Christy Raj, a Bengaluru-based trans man, says that because people’s imagination of others like them doesn’t extend to the trans community, the protection of Wages Code Bill may not extend to them at all. “People from the community anyway do not get jobs. If we aren’t mentioned in the Bill also, the pretext for not giving us fair wages, or employment becomes - ‘here it says ‘person’, not third gender’,” he argues.

While many trans persons and activists have argued for the need of visibility, Bittu Karthik, a scientist and transgender rights activist argues that not all members of the community are after visibility. He agrees with the others however, that a law which names transgender persons will be immensely helpful to the community.

“On one hand, it is good that the government considers us a part of the ‘people’ which the law can protect. But it isn’t as important to have a law which subsumes trans persons in ‘persons’ as it is to have specific laws that recognise the discrimination trans people face in terms of accessing jobs with specific remedies,” Bittu argues.

He states further that in the Indian context, many in the transgender community simply want to be identified as a man or a woman. However, the pressure for trans persons to identify as transgender has been mounting, and is an influence of the American conception LGBTQI+ rights movement, Bittu points out. “Several trans people in the Indian context have used invisibility as a survival strategy,” he says.

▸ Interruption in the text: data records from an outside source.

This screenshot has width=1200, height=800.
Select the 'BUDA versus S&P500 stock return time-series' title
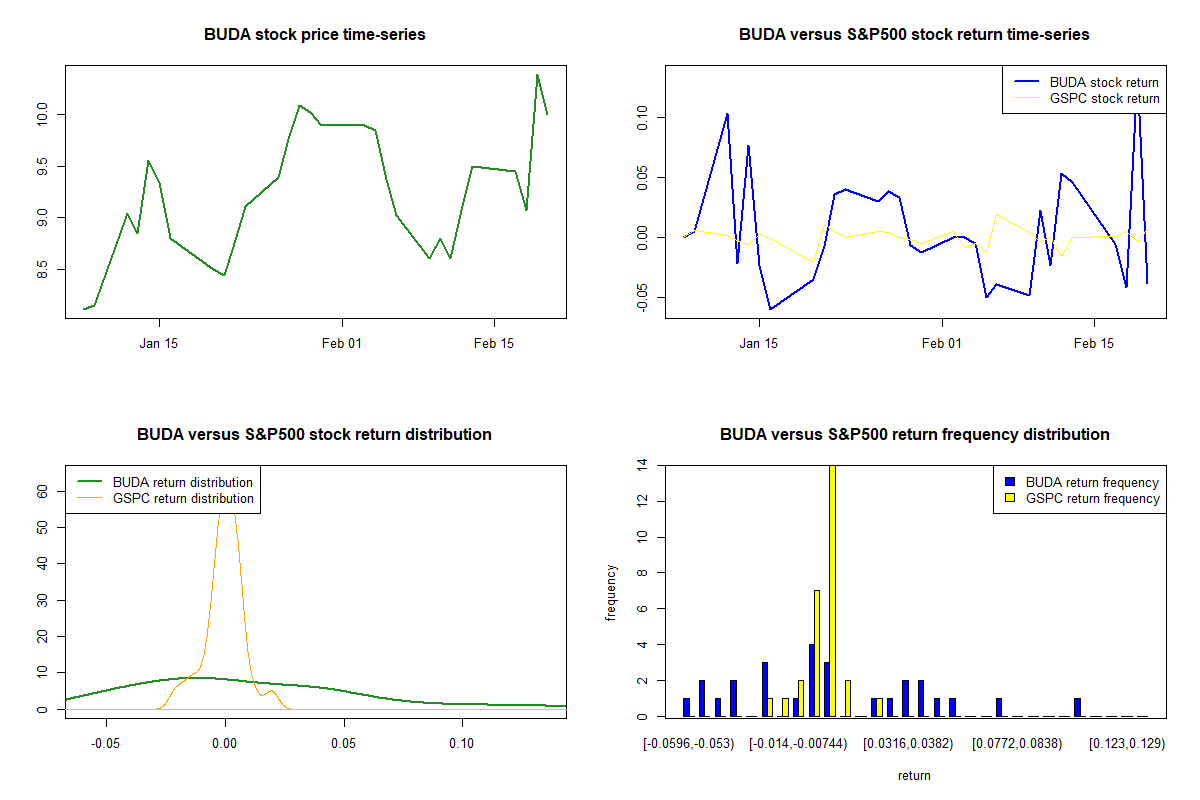click(914, 35)
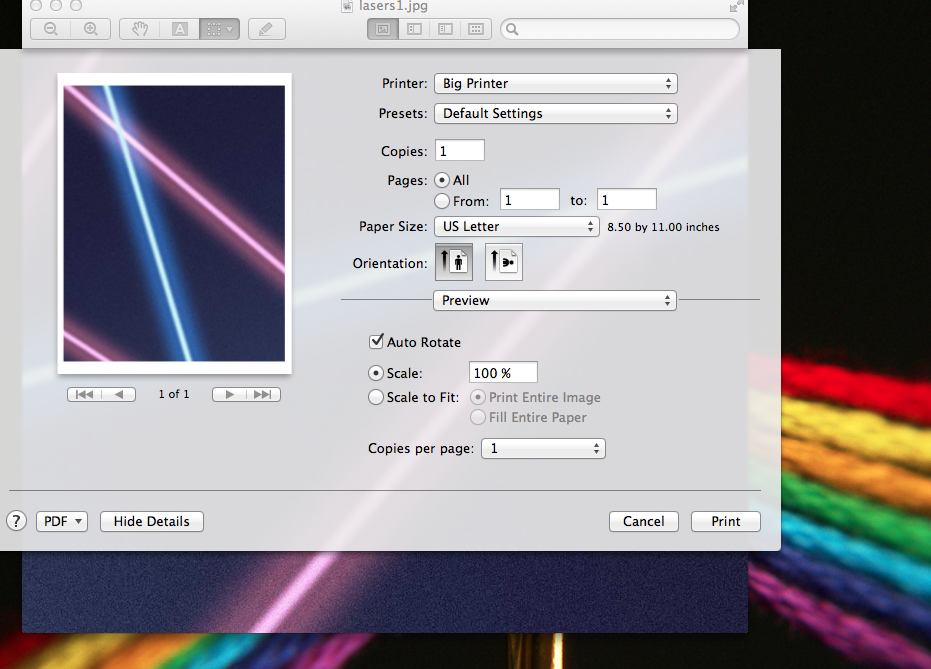Switch to contact sheet view icon
This screenshot has width=931, height=669.
click(x=476, y=29)
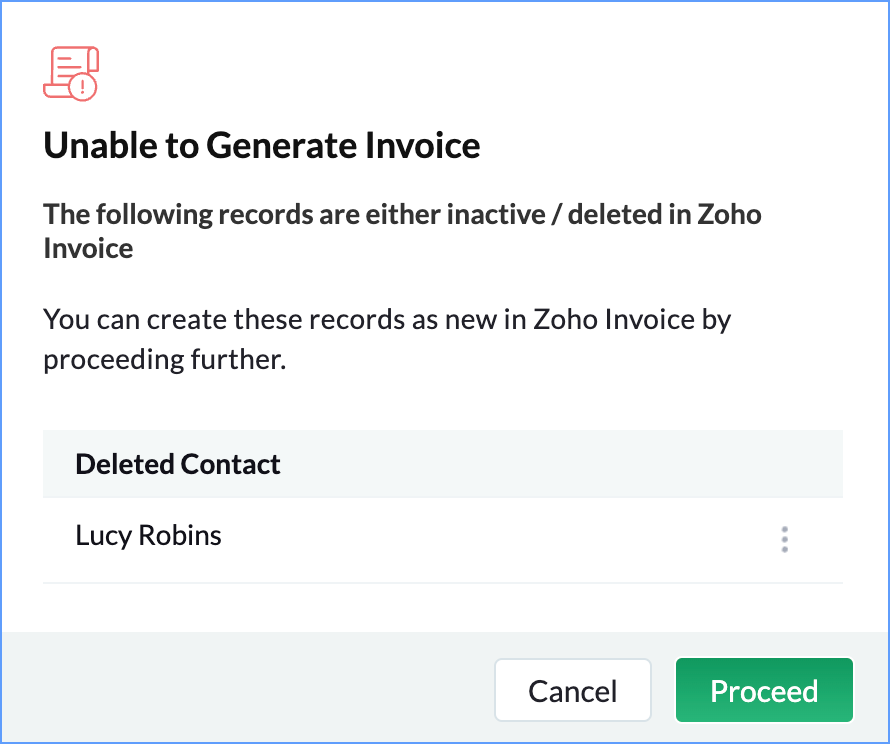Cancel the invoice generation dialog
Screen dimensions: 890x744
pos(573,690)
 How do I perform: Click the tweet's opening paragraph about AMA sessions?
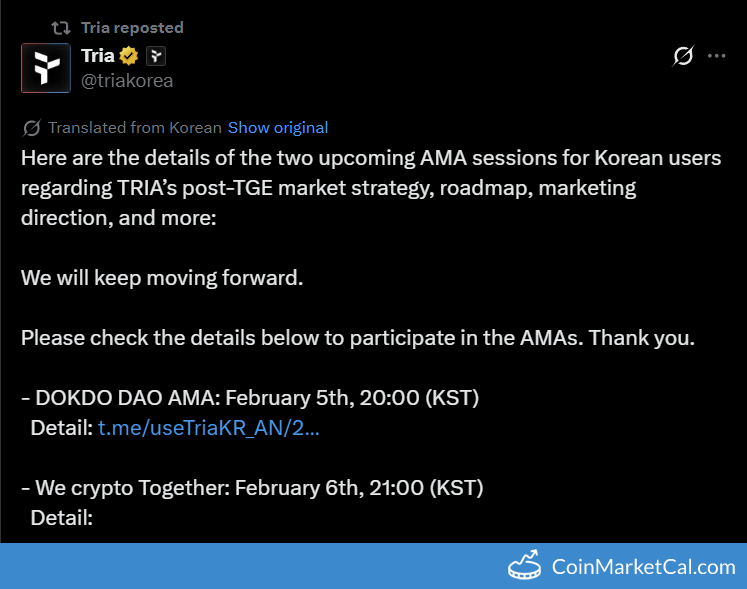click(370, 188)
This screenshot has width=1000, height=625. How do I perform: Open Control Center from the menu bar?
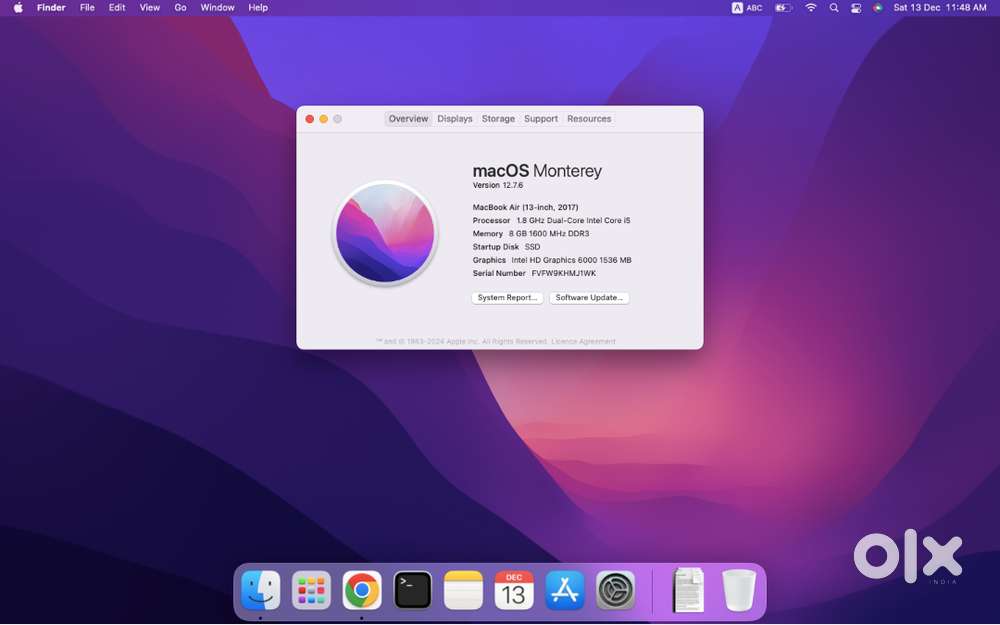[856, 7]
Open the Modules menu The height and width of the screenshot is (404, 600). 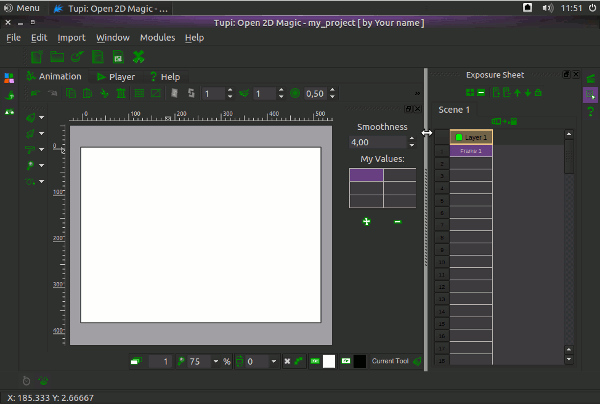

He adds that the rights and safeguards which extend to women in the workplace must also extend to transgender persons. “Like women can avail maternity rights, trans people should also be able to avail some time off where they can take leave and undergo a gender affirmation surgery if they so wish. Most of the time, trans persons - the few who have access to jobs - are fired when they want to go for their surgery,” Bittu says.

In such a context then, he asserts, there is a need to recognise the specific grounds on which transgender persons tend to be denied jobs, fair wages or face sexual harassment at the workplace. “Very few trans people have jobs even in the informal sector. So, it is important to name the forms of discrimination which keep them from accessing jobs, and penalise those who discriminate,” Bittu says.